Update the listing below by putting "Choose" wherever "Select" appears. Leave everything else unchanged.
>> begin DATA
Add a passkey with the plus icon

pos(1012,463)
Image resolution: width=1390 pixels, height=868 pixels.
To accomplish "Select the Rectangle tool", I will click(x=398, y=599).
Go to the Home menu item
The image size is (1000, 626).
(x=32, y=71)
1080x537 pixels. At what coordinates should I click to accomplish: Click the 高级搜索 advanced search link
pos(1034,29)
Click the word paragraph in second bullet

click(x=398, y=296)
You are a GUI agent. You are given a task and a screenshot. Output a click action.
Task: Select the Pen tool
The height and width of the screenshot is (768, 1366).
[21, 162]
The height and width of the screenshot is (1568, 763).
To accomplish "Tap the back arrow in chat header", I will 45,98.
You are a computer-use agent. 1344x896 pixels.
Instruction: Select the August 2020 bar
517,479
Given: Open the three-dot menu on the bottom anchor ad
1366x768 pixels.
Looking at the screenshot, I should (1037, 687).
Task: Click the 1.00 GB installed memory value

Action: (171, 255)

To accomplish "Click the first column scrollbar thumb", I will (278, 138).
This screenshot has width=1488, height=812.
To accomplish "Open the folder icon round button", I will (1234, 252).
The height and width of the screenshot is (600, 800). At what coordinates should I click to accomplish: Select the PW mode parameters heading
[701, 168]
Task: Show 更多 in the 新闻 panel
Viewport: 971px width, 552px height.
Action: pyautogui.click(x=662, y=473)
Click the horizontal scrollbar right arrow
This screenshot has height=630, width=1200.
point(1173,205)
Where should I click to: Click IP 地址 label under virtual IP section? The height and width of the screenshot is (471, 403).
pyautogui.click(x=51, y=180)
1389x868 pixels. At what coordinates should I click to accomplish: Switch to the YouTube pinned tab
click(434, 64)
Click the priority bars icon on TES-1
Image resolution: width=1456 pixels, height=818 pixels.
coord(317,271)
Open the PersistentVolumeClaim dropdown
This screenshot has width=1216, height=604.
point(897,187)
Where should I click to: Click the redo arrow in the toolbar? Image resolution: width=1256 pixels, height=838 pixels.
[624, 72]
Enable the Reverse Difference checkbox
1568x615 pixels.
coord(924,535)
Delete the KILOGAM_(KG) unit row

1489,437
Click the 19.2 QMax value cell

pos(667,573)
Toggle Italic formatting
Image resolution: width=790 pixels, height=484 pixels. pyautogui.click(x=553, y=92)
>> end DATA
COMPLETED TASK:
Add a passkey with the plus icon

pos(1012,463)
Image resolution: width=1390 pixels, height=868 pixels.
To accomplish "Choose the Rectangle tool", I will click(x=398, y=599).
Go to the Home menu item
The image size is (1000, 626).
(x=32, y=71)
1080x537 pixels. At what coordinates should I click to accomplish: Click the 高级搜索 advanced search link
pos(1034,29)
Click the word paragraph in second bullet

click(x=398, y=296)
You are a GUI agent. You are given a task and a screenshot. Output a click action.
Task: Choose the Pen tool
The height and width of the screenshot is (768, 1366).
[21, 162]
The height and width of the screenshot is (1568, 763).
To accomplish "Tap the back arrow in chat header", I will 45,98.
You are a computer-use agent. 1344x896 pixels.
Instruction: Choose the August 2020 bar
517,479
Given: Open the three-dot menu on the bottom anchor ad
1366x768 pixels.
Looking at the screenshot, I should (1037, 687).
Task: Click the 1.00 GB installed memory value

Action: (171, 255)

To accomplish "Click the first column scrollbar thumb", I will (278, 138).
This screenshot has width=1488, height=812.
To accomplish "Open the folder icon round button", I will (1234, 252).
The height and width of the screenshot is (600, 800). At what coordinates should I click to accomplish: Choose the PW mode parameters heading
[701, 168]
Task: Show 更多 in the 新闻 panel
Viewport: 971px width, 552px height.
Action: pyautogui.click(x=662, y=473)
Click the horizontal scrollbar right arrow
This screenshot has height=630, width=1200.
point(1173,205)
Where should I click to: Click IP 地址 label under virtual IP section? The height and width of the screenshot is (471, 403).
pyautogui.click(x=51, y=180)
1389x868 pixels. At what coordinates should I click to accomplish: Switch to the YouTube pinned tab
click(434, 64)
Click the priority bars icon on TES-1
Image resolution: width=1456 pixels, height=818 pixels.
coord(317,271)
Open the PersistentVolumeClaim dropdown
This screenshot has width=1216, height=604.
point(897,187)
Where should I click to: Click the redo arrow in the toolbar? Image resolution: width=1256 pixels, height=838 pixels.
[624, 72]
Enable the Reverse Difference checkbox
1568x615 pixels.
coord(924,535)
Delete the KILOGAM_(KG) unit row

1489,437
Click the 19.2 QMax value cell

pos(667,573)
Toggle Italic formatting
Image resolution: width=790 pixels, height=484 pixels. pyautogui.click(x=553, y=92)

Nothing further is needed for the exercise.